We headed off to meet James Talbot, the man behind the AuraVisor, in his VR lair in York (check out our video above). Having tried a number of other headsets and remaining sceptical over the development of the industry, I left suitably impressed. Firstly by the relative comfort the device afforded. I found AuraVisor lightweight and sturdy when suspended on my noggin’, a pleasing surprise given that all the hardware is built-in. Indeed only the positioning of your nose (which we were assured is a fault that is being worked on) provided any discomfort.
After adjusting the set to remove any blur, I had a quick blast taking down some zombies and swam around in shark-infested waters. If the nose problems can be solved, AuraVisor will be able to tick one major issue VR has grappled with to date; discomfort and weight of headsets meaning any VR session is unbearable after about 10 minutes.
Given the price and the platform of the AuraVisor, its biggest challenger in the emerging VR market is Samsung’s Gear VR, but AuraVisor do hold a number of clear advantages. The Gear suffers from having to purchase Samsung’s flagship phone to slot into the plastic headset you buy separately. That’s before you get to the practical issues of using devices like the Gear VR and LG VR viewer.
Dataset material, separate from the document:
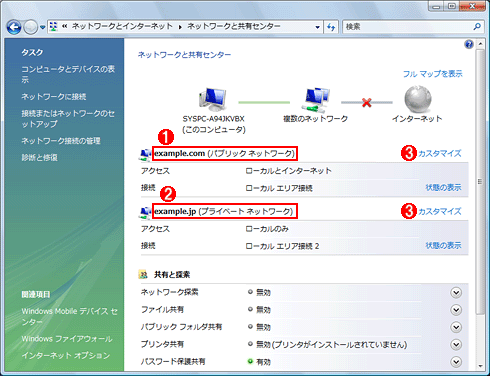This screenshot has width=490, height=376.
Task: Expand the パスワード保護共有 setting
Action: 456,362
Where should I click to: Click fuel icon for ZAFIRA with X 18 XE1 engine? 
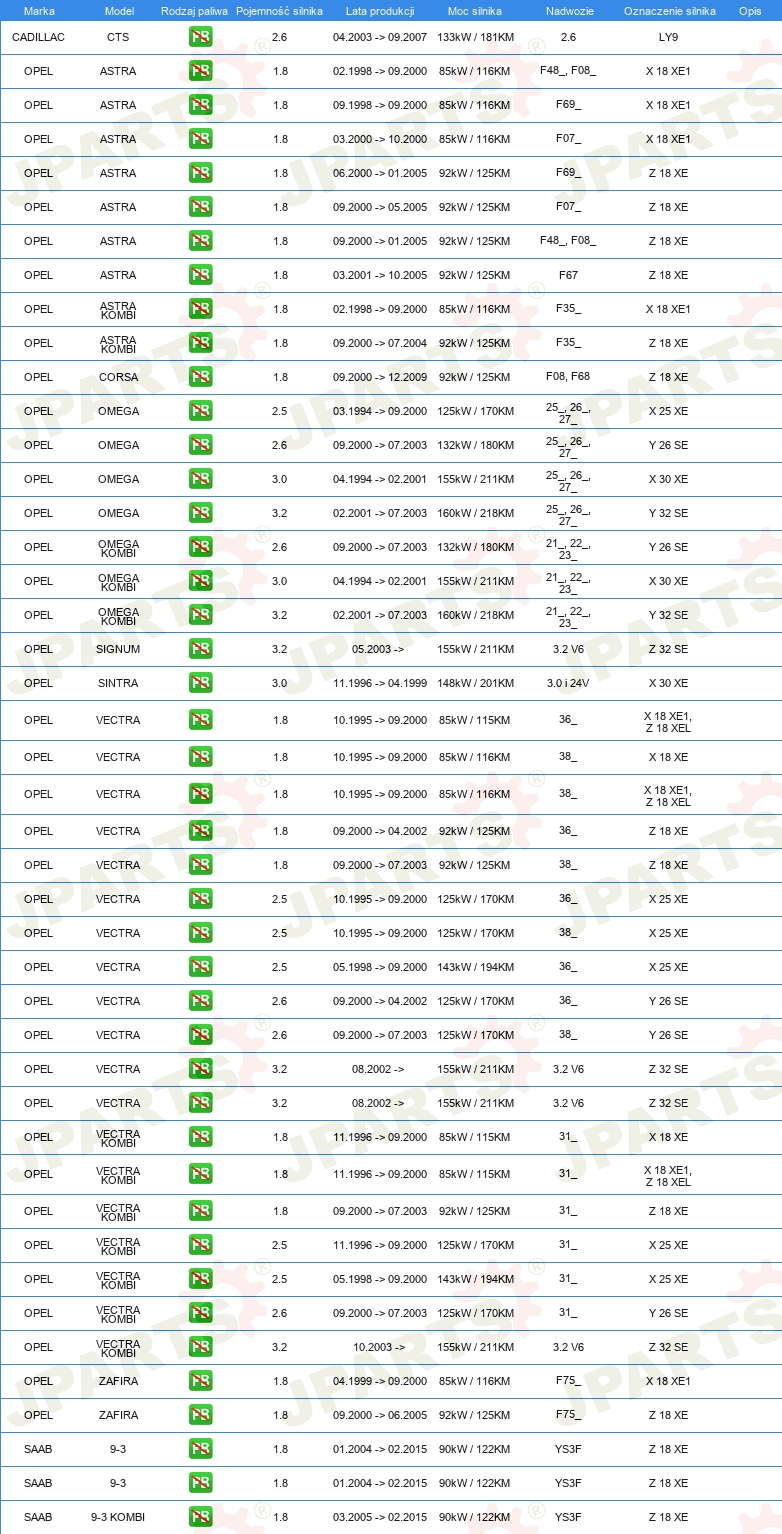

Booting up a VR app only to receive a phone call off your mum does kind of ruin the experience, as does having to dismantle the headset every time you want to swap apps.
AuraVisor has been built as a VR headset from the ground-up. It’s a dedicated VR device, and has a set of components that are dedicated to powering VR apps, rather than a variety of apps running in the background. It may not harbour the power of the Oculus Rift or HTC Vive but, untethered and portable, it could provide the most functional VR experience at a more affordable price.
As with Virtual Reality in its entirety however, AuraVisor will live and die on one thing- content. Quality VR-tailored content is still sparse, but we were assured by James that he has had discussions with creatives who want to develop content for the device. Given the AuraVisor is a dedicated piece of hardware, content can be created specifically for it. With rivals such as Google Cardboard, content is built for any number of devices, making creating tailored content tricky.
When it comes to content, AuraVisor will certainly be presented with a challenge when the competition is predicted to hot up next year. They don’t possess a wallet the size of Facebook or Valve, and Samsung have struck up a deal with Oculus to provide a digital store teeming with content.
A significant challenge lies ahead for the David amongst these VR Goliaths. Can James and his AuraVisor team persuade enough people to part with £300 for a new piece of tech? Bear in mind they’re pitching the device at consumers that aren’t entirely bought into the idea of VR, otherwise you’d invest in the Oculus or HTC Vive. Secondly, given the breakneck speeds tech industries develop at, can the AuraVisor and its very mobile set of specs remain current? One plus side to Google Cardboard or the Oculus Rift is that, if you need more power, you can just upgrade your smartphone or PC’s components. Not so with AuraVisor.
Questions that ultimately we won’t get answers to until April, when James is confident they’ll be shipping.